---------- EXTRAIT FOURNI ----------
Les difficultés auxquelles doivent faire face les professionnels engagés dans la prise en charge des résidents sont bien connues: l’incompréhension de leur rôle par les résidents, le refus de soutien, voire, souvent, les réactions de violence à une aide vécue comme une intrusion, l’évolution rapide et imprévisible de la maladie qui oblige les soignants à s’ajuster constamment aux situations. C’est pourquoi notre entrée prendra pour point de départ ces situations critiques que vivent les résidents, leurs proches et le personnel de l’établissement. Nous partons de l’idée que le sens de l’éthique se manifeste d’abord en situation, c’est-à-dire dans le quotidien de la prise en charge, et qu’il est sollicité en priorité par des difficultés pratiques auxquelles sont confrontés les accompagnants. Les difficultés pratiques dont il est question n’ont parfois rien d’extraordinaires ou même de remarquables. Ce sont des aspérités dans le cours de l’activité qui sont rarement formalisées, parfois difficilement dicibles et qui, souvent, ne laissent comme trace qu’un sentiment de malaise diffus individuel ou collectif qui colore le milieu et modifie sa qualité. Nous considérons cependant que c’est en elles que se loge, pour une part notable, le souci et la possibilité de la qualité de vie des résidents. Si le projet institutionnel et les valeurs qu’il tend à promouvoir définissent une conception collective et partagée du travail, c’est bien l’investissement consenti au quotidien par les collaborateurs qui donne véritablement corps à cette philosophie. Dans ce contexte, nous faisons l’hypothèse que l’observation des tensions est susceptible de rendre visible la manière dont se met dynamiquement en jeu le raisonnement éthique des équipes lorsqu’elles se heurtent à ces difficultés de tous ordres ainsi que les ressources inédites et singulières mises en oeuvre pour tenter de les surmonter. Nous serons donc particulièrement attentifs à la manière dont les dilemmes ou questions éthiques se posent, non a posteriori dans une reprise réflexive mais dans le cours même des situations. Notre objectif est de rendre ces savoir-faire visibles ou sensibles pour permettre une reconnaissance de ceux-ci et contribuer ainsi à leur circulation et à leur transmission.
---------- DONNÉES ENREGISTRÉES ----------
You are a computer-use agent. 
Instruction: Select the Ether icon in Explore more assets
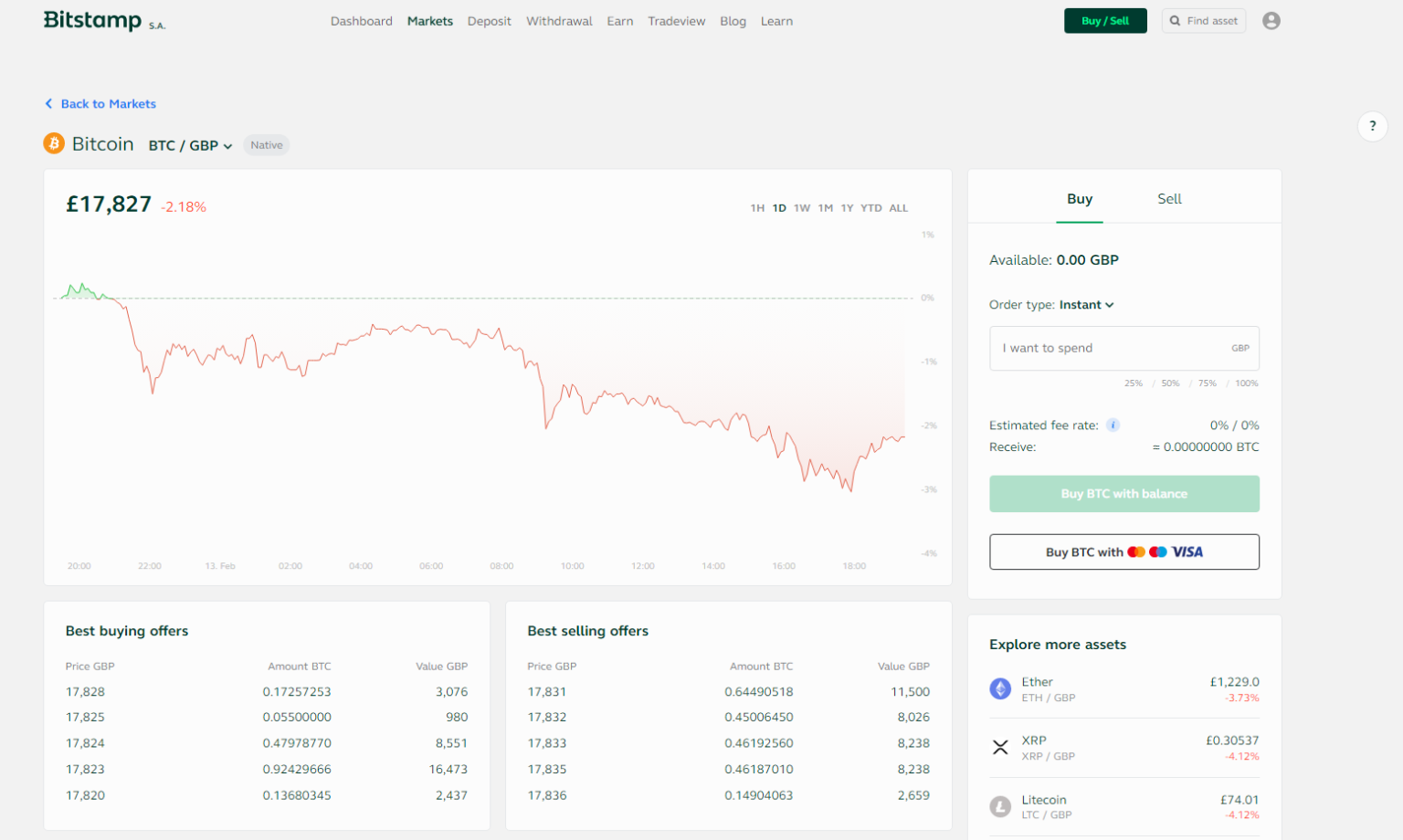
----------
---------- DONNÉES ENREGISTRÉES ----------
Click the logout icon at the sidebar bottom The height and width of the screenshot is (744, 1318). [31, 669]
----------
---------- DONNÉES ENREGISTRÉES ----------
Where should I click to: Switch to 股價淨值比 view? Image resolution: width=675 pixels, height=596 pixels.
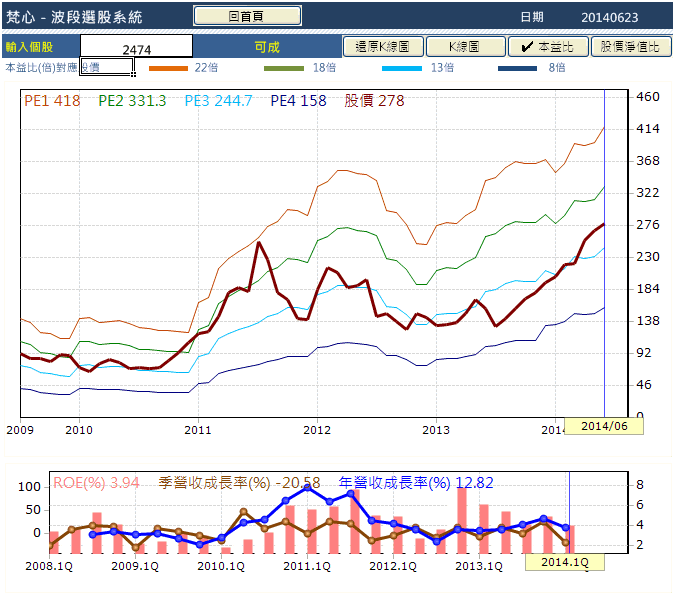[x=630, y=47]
----------
VOTRE CONSIGNE:
Pourriez-vous prolonger l'extrait sur l'éthique dans l'accompagnement des résidents, en reprenant juste après sa dernière phrase ?

RÉPONSE ATTENDUE:
La formation des professionnels, dans ce contexte, est considérée comme un point crucial. Les réponses apportées traditionnellement par la formation s’inscrivent dans un paradigme qui fait valoir le transfert des connaissances théoriques acquises hors contexte en direction du terrain professionnel sans autre forme de procès, c’est-à-dire comme si les connaissances théoriques se transformaient magiquement en acte. Si les orientations actuelles de la formation marquent un vif intérêt pour les dispositifs de simulation, les jeux de rôle et autres artefact de la réalité du travail, ces innovations ne déploient véritablement leur pouvoir heuristique que lorsqu’elles sont documentées par une connaissance fine des situations de travail, ce qui n’est que très rarement le cas. Connaître le travail implique de prendre au sérieux les pratiques professionnelles et leur autonomie, et d’aller voir dans le détail de leur déroulement, les phénomènes inédits qui s’y déploient. L’enjeu est donc bien là : s’il s’agit de former, quels dispositifs de formation et quels contenus seront pertinents pour permettre aux professionnels de mener à bien les missions qui leur sont confiées.